> _What to work on_
Copy whichever lines of the data hold the word "agent".

Segment Start: Available data

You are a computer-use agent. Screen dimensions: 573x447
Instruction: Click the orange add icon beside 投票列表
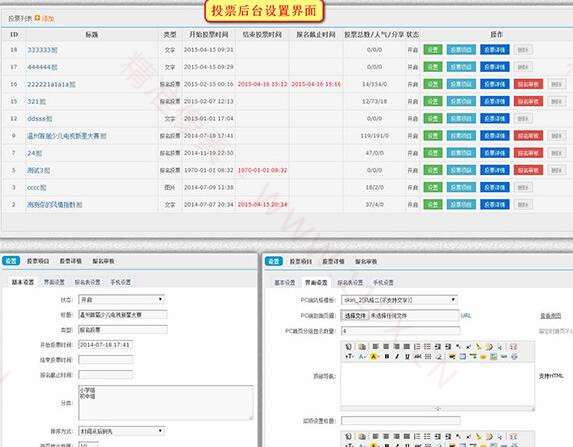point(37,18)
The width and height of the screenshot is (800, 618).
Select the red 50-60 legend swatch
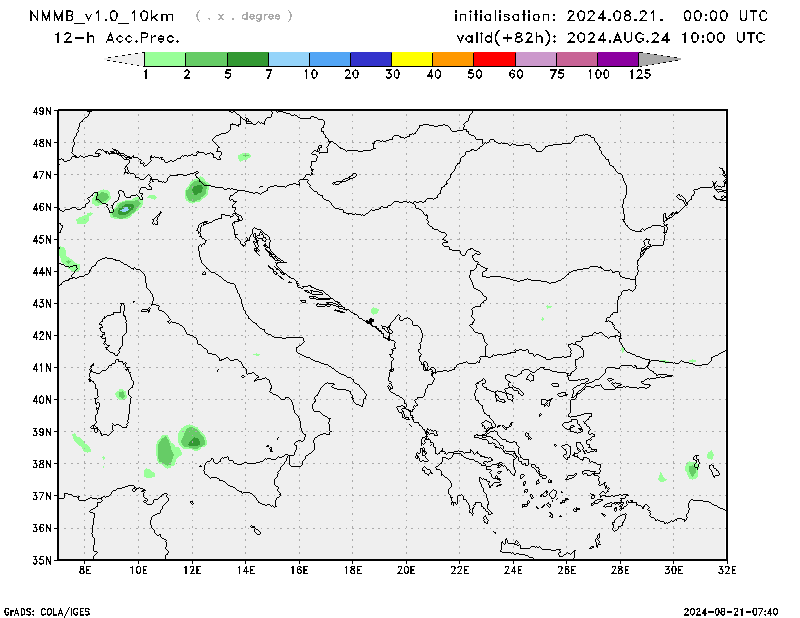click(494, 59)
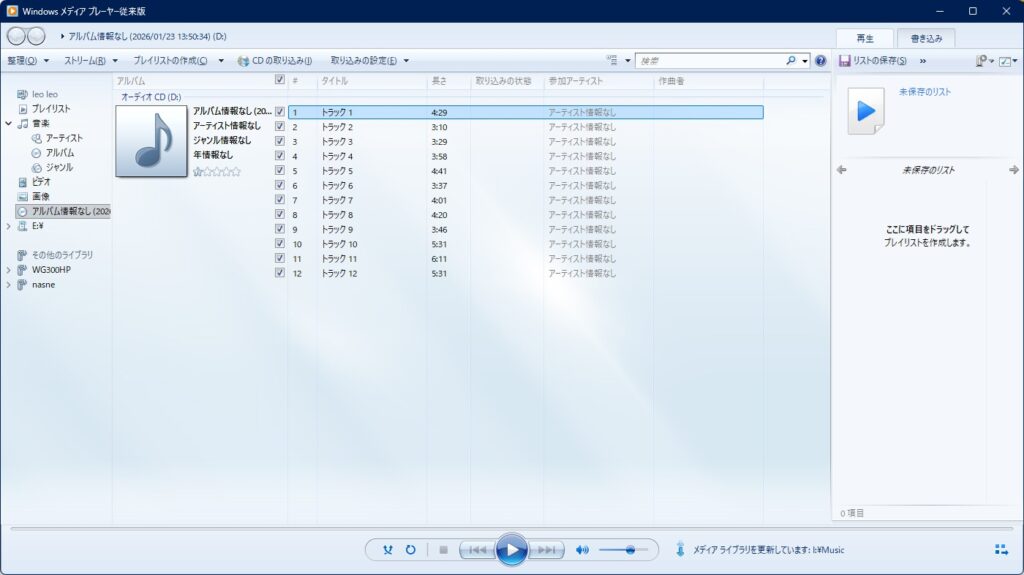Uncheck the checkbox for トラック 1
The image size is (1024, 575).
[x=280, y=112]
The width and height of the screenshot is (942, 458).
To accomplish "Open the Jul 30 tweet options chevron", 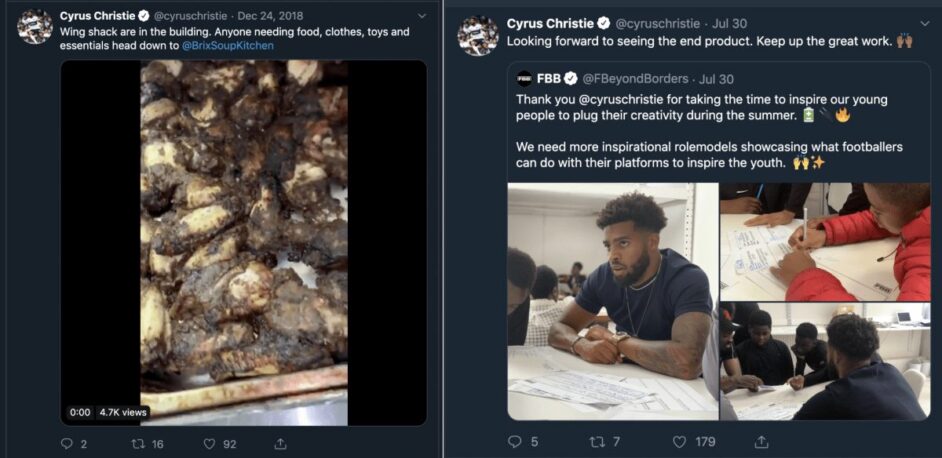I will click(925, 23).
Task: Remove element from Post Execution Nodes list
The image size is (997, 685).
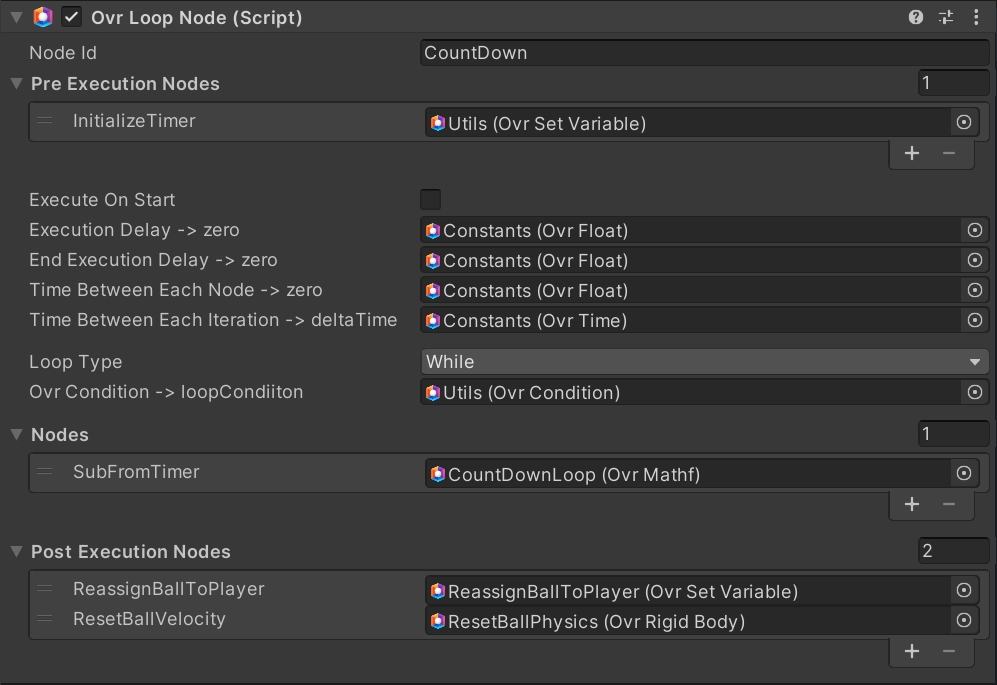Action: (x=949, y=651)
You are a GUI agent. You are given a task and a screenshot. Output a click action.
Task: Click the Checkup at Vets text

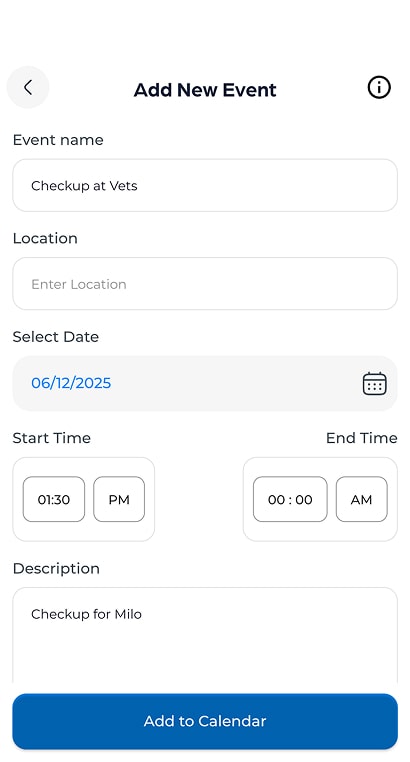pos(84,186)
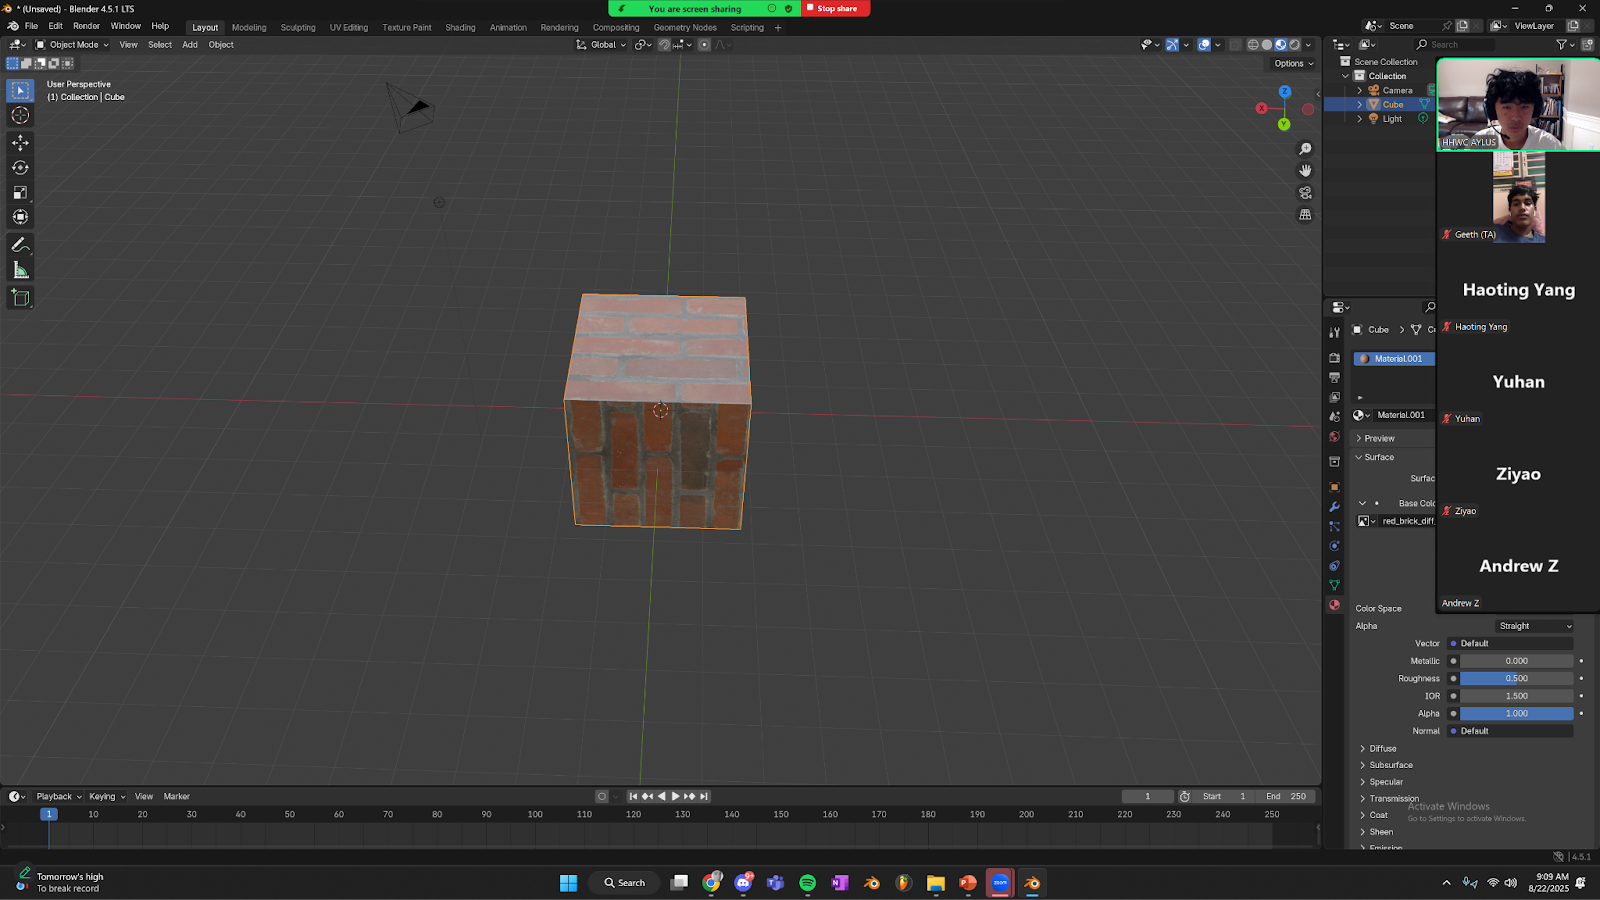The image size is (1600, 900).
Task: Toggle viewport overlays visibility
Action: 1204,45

Segment End: Available data
Segment Start: Available data

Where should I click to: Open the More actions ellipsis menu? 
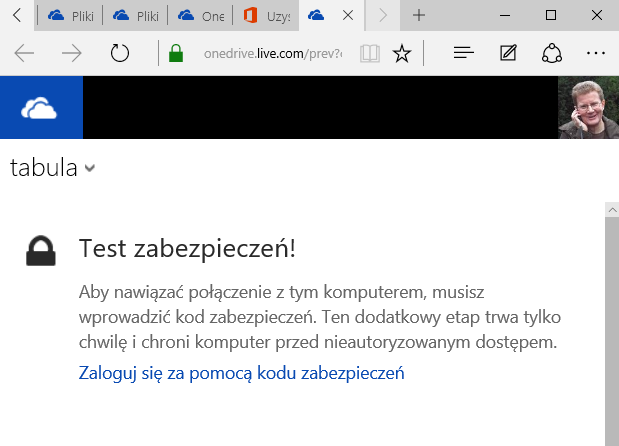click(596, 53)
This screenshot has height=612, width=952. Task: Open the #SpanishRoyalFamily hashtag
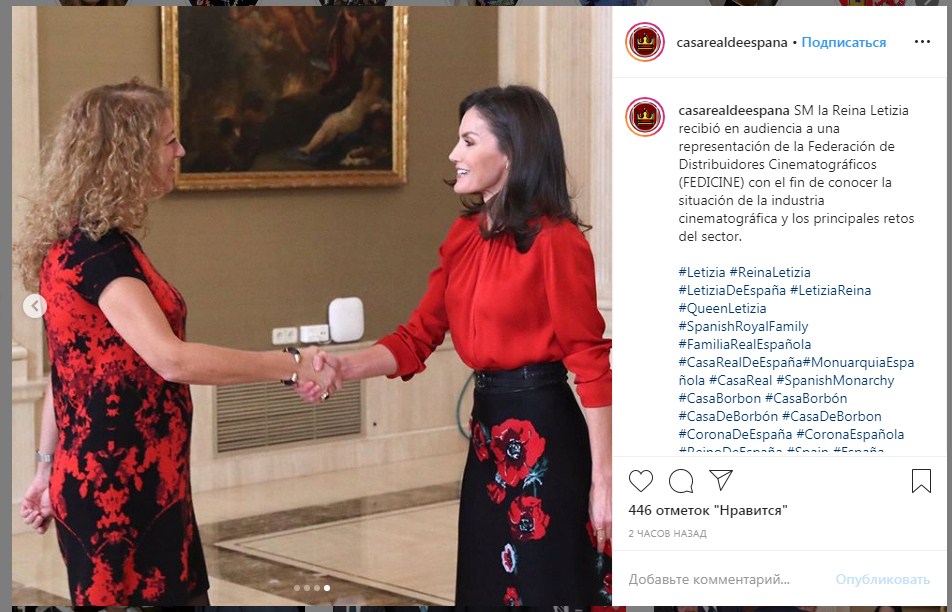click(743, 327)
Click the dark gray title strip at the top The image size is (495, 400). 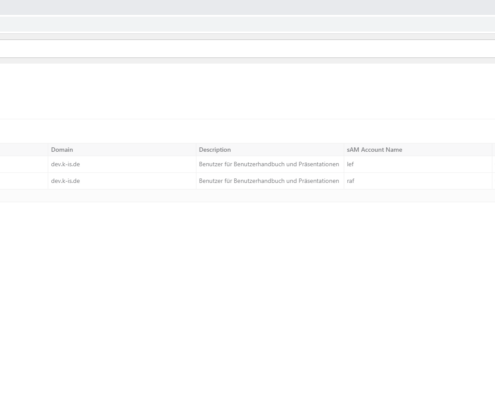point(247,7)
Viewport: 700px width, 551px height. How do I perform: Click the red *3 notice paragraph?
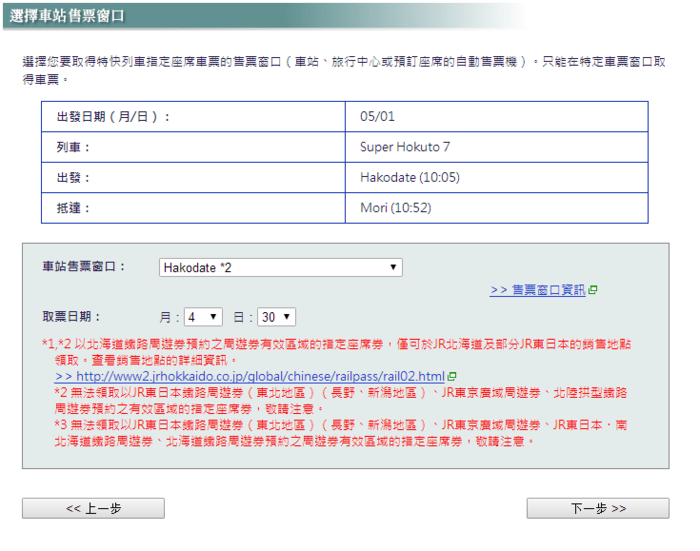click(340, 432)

Segment End: Available data

> _Output for this task_
You are a computer-use agent. Screen dimensions: 573x447
You are a GUI agent. You are given a task and a screenshot. Output a click action.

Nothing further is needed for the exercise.